Barony in the Peerage of the United Kingdom

Baron Russell of Liverpool, of Liverpool in the County Palatine of Lancaster, is a title in the Peerage of the United Kingdom. It was created in 1919 for Sir Edward Russell. He served as editor of the Liverpool Daily Post for almost fifty years and also briefly represented Glasgow Bridgeton in the House of Commons as a Liberal.

His three sons predeceased him. His grandson, the second Baron, was a lawyer and author who earned the Military Cross in the First World War.
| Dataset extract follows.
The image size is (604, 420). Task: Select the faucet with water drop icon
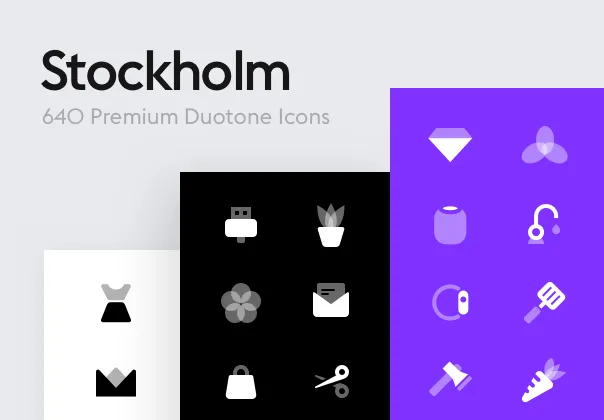coord(544,224)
As Deputy Judge Advocate General to the British Army of the Rhine he was one of the chief legal advisers during the war crimes trials held in Nuremberg and Tokyo at the end of the Second World War.

As of 2017, the title is held by his grandson, the third Baron, who succeeded in 1981. He serves as an elected hereditary peer in the House of Lords having been elected at a by election in December 2014. He sits as a Crossbencher.
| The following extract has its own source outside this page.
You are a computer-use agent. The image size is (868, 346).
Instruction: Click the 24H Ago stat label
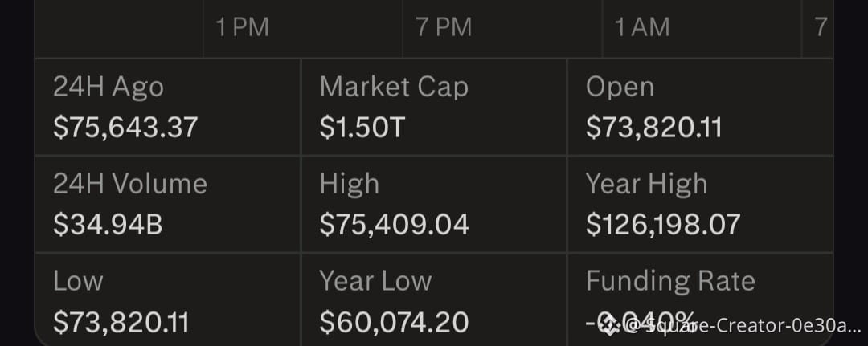[109, 87]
==Barons Russell of Liverpool (1919) and heirs==
- Edward Richard Russell, 1st Baron Russell of Liverpool (1834–1920)
  - Richard Henry Langley Russell (1861–1899), predeceased his father the 1st Baron
- Edward Frederick Langley Russell, 2nd Baron Russell of Liverpool (1895–1981)
  - Captain the Hon. Langley Gordon Haslingden Russell (1922–1975), predeceased his father the 2nd Baron
- Simon Gordon Jared Russell, 3rd Baron Russell of Liverpool (b. 1952)

The heir apparent is the present holder's son the Hon. Edward Charles Stanley Russell (b. 1985).

- Edward Richard Russell, 1st Baron Russell of Liverpool (1834—1920)
  - Richard Henry Langley Russell (1861—1899)
    - Edward Frederick Langley Russell, 2nd Baron Russell of Liverpool (1895—1981)
      - Hon. Langley Gordon Haslingden Russell (1922—1975)
        - Simon Gordon Jared Russell, 3rd Baron Russell of Liverpool (b. 1952)
          - (1) Hon. Edward Charles Stanley Russell (b. 1985)
          - (2) Hon. William Francis Langley Russell (b. 1988)
        - (3) Hon. Adam Mark Haslingden Russell (b. 1957)
        - (4) Hon. Daniel Charles Edward Russell (b. 1962)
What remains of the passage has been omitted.